▶ WHAT IS NEEDED: Copy out the entries that follow. Leave none out.

Stored records:
------------------------------

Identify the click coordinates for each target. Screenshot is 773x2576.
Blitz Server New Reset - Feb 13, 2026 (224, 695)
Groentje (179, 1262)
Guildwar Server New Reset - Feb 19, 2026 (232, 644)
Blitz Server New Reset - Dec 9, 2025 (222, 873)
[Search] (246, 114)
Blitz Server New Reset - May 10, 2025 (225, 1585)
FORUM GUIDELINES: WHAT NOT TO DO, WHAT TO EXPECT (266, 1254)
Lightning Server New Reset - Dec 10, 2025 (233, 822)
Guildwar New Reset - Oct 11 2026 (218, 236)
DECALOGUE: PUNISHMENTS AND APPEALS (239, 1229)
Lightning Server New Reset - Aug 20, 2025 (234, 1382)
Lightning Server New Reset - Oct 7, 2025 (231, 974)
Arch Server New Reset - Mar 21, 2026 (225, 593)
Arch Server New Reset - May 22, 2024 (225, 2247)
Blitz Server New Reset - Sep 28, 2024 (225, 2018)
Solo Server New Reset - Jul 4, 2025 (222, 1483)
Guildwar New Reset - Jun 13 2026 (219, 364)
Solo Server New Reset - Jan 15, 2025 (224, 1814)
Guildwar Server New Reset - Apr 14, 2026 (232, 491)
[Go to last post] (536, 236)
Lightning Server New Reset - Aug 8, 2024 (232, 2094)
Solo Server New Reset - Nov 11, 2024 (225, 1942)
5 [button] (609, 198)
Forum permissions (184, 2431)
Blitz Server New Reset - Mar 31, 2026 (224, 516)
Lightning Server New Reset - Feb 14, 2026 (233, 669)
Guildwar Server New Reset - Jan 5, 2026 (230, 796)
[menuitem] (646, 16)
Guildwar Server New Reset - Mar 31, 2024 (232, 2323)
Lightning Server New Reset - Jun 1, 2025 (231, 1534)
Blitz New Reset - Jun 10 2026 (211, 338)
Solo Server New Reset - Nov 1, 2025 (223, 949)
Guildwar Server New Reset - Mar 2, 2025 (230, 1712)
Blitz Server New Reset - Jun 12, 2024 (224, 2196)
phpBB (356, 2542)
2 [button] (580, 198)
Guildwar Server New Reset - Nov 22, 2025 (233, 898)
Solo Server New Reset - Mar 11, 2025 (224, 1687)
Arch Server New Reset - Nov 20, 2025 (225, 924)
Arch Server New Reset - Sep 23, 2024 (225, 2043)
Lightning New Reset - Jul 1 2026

------------------------------

▶ EXERCISE ANSWER:
Identify the click coordinates for each target. Screenshot is 773x2576.
Blitz Server New Reset - Feb 13, 2026 (224, 695)
Groentje (179, 1262)
Guildwar Server New Reset - Feb 19, 2026 (232, 644)
Blitz Server New Reset - Dec 9, 2025 (222, 873)
[Search] (246, 114)
Blitz Server New Reset - May 10, 2025 (225, 1585)
FORUM GUIDELINES: WHAT NOT TO DO, WHAT TO EXPECT (266, 1254)
Lightning Server New Reset - Dec 10, 2025 (233, 822)
Guildwar New Reset - Oct 11 2026 (218, 236)
DECALOGUE: PUNISHMENTS AND APPEALS (239, 1229)
Lightning Server New Reset - Aug 20, 2025 (234, 1382)
Lightning Server New Reset - Oct 7, 2025 (231, 974)
Arch Server New Reset - Mar 21, 2026 (225, 593)
Arch Server New Reset - May 22, 2024 (225, 2247)
Blitz Server New Reset - Sep 28, 2024 (225, 2018)
Solo Server New Reset - Jul 4, 2025 (222, 1483)
Guildwar New Reset - Jun 13 2026 (219, 364)
Solo Server New Reset - Jan 15, 2025 (224, 1814)
Guildwar Server New Reset - Apr 14, 2026 (232, 491)
[Go to last post] (536, 236)
Lightning Server New Reset - Aug 8, 2024 (232, 2094)
Solo Server New Reset - Nov 11, 2024 (225, 1942)
5 [button] (609, 198)
Forum permissions (184, 2431)
Blitz Server New Reset - Mar 31, 2026 (224, 516)
Lightning Server New Reset - Feb 14, 2026 (233, 669)
Guildwar Server New Reset - Jan 5, 2026 (230, 796)
[menuitem] (646, 16)
Guildwar Server New Reset - Mar 31, 2024 (232, 2323)
Lightning Server New Reset - Jun 1, 2025 (231, 1534)
Blitz New Reset - Jun 10 2026 (211, 338)
Solo Server New Reset - Nov 1, 2025 (223, 949)
Guildwar Server New Reset - Mar 2, 2025 (230, 1712)
Blitz Server New Reset - Jun 12, 2024 (224, 2196)
phpBB (356, 2542)
2 [button] (580, 198)
Guildwar Server New Reset - Nov 22, 2025 (233, 898)
Solo Server New Reset - Mar 11, 2025 (224, 1687)
Arch Server New Reset - Nov 20, 2025 (225, 924)
Arch Server New Reset - Sep 23, 2024 (225, 2043)
Lightning New Reset - Jul 1 2026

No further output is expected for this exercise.